Long-Term Effects of Enzyme Replacement Therapy on Fabry Cardiomyopathy

Abstract

Background— Enzyme replacement therapy with recombinant α-galactosidase A reduces left ventricular hypertrophy and improves regional myocardial function in patients with Fabry disease during short-term treatment. Whether enzyme replacement therapy is effective in all stages of Fabry cardiomyopathy during long-term follow-up is unknown. Methods and Results— We studied 32 Fabry patients over a period of 3 years regarding disease progression and clinical outcome under enzyme replacement therapy. Regional myocardial fibrosis was assessed by magnetic resonance imaging late-enhancement technique. Echocardiographic myocardial mass was calculated with the Devereux formula, and myocardial function was quantified by ultrasonic strain-rate imaging. In addition, exercise capacity was measured by bicycle stress test. All measurements were repeated at yearly intervals. At baseline, 9 patients demonstrated at least 2 fibrotic left ventricular segments (severe myocardial fibrosis), 11 had 1 left ventricular segment affected (mild fibrosis), and 12 were without fibrosis. In patients without fibrosis, enzyme replacement therapy resulted in a significant reduction in left ventricular mass (238±42 g at baseline, 202±46 g at 3 years; P for trend <0.001), an improvement in myocardial function (systolic radial strain rate, 2.3±0.4 and 2.9±0.6 seconds −1 , respectively; P for trend=0.045), and a higher exercise capacity obtained by bicycle stress exercise (106±14 and 122±26 W, respectively; P for trend=0.014).
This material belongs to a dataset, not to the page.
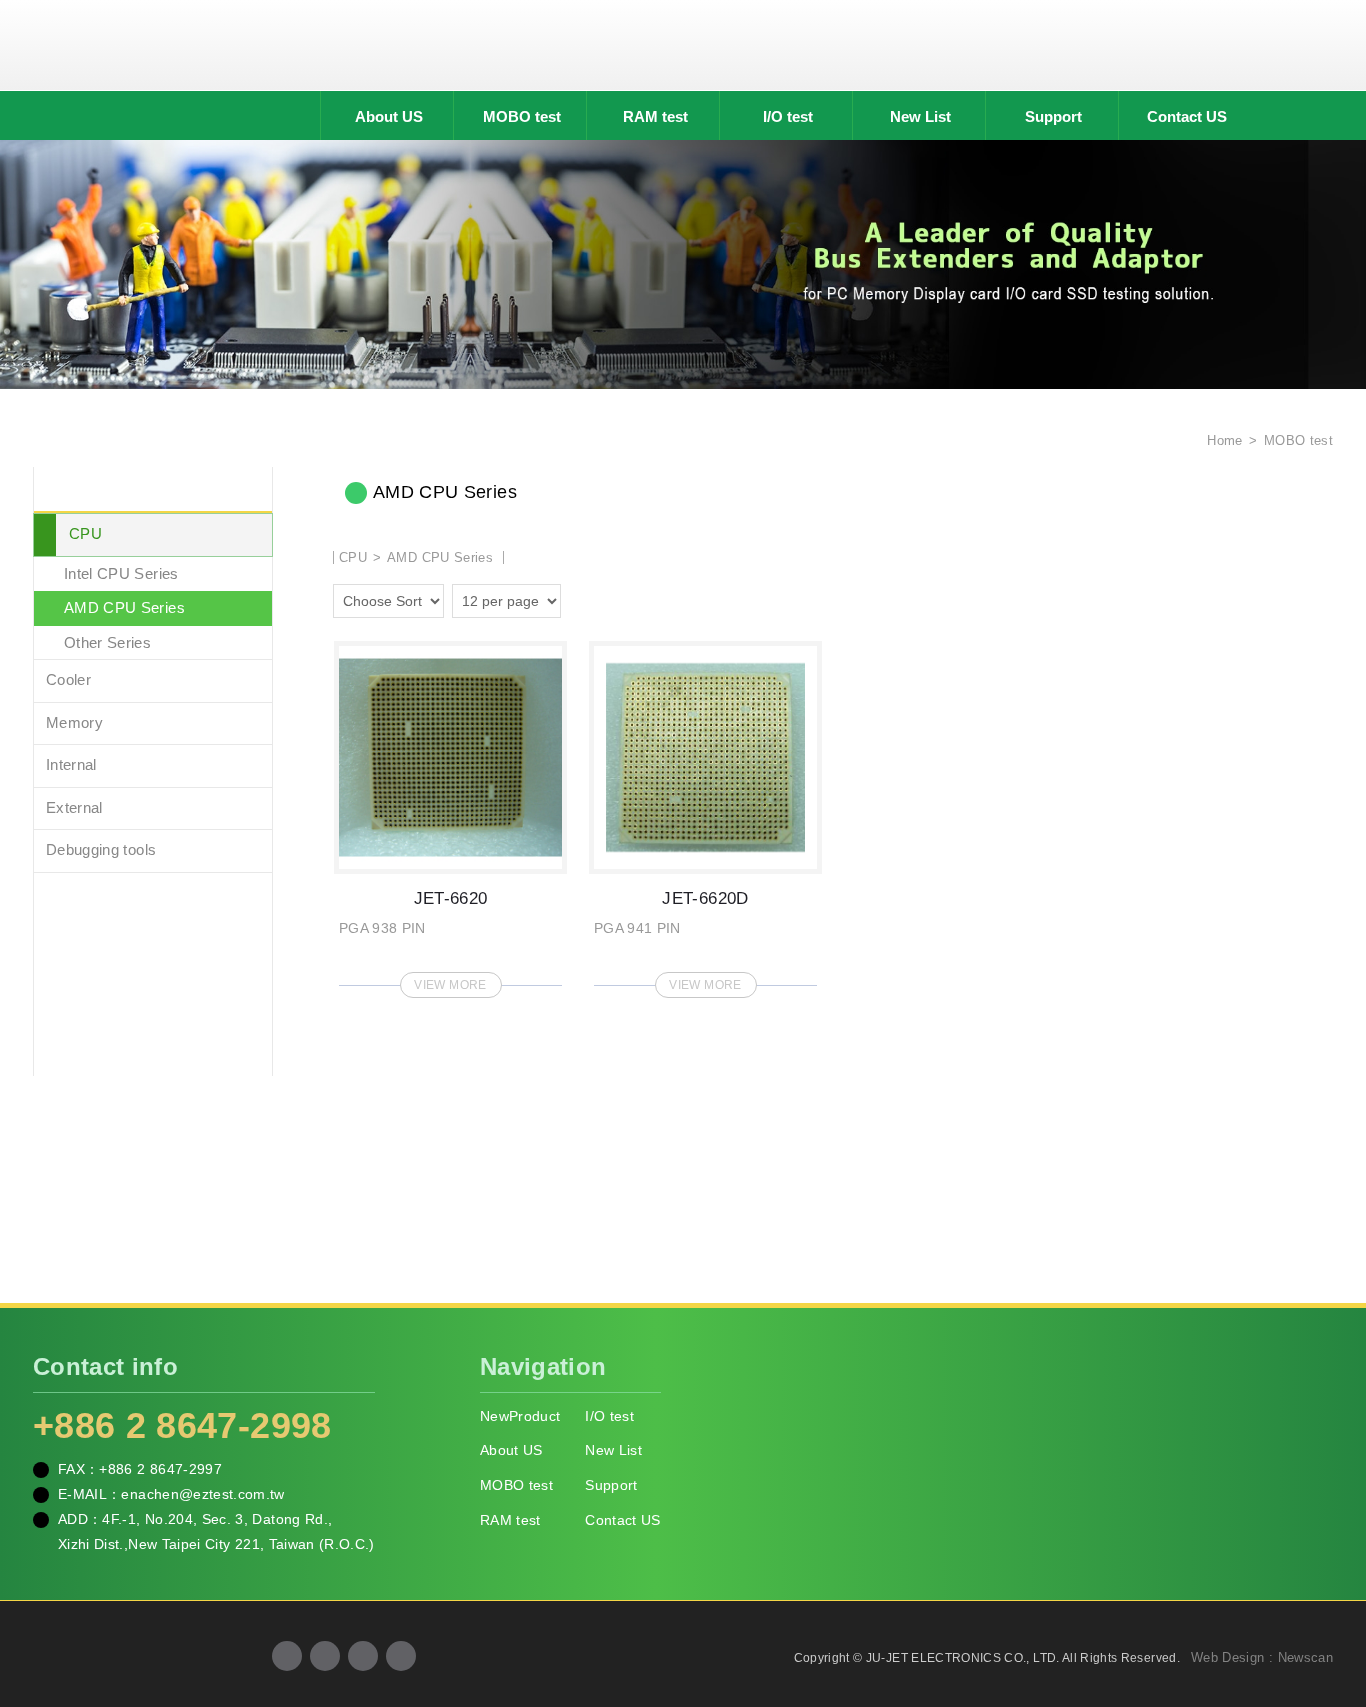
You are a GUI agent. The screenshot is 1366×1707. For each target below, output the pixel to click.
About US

In contrast, patients with mild or severe fibrosis showed a minor reduction in left ventricular hypertrophy and no improvement in myocardial function or exercise capacity. Conclusions— These data suggest that treatment of Fabry cardiomyopathy with recombinant α-galactosidase A should best be started before myocardial fibrosis has developed to achieve long-term improvement in myocardial morphology and function and exercise capacity.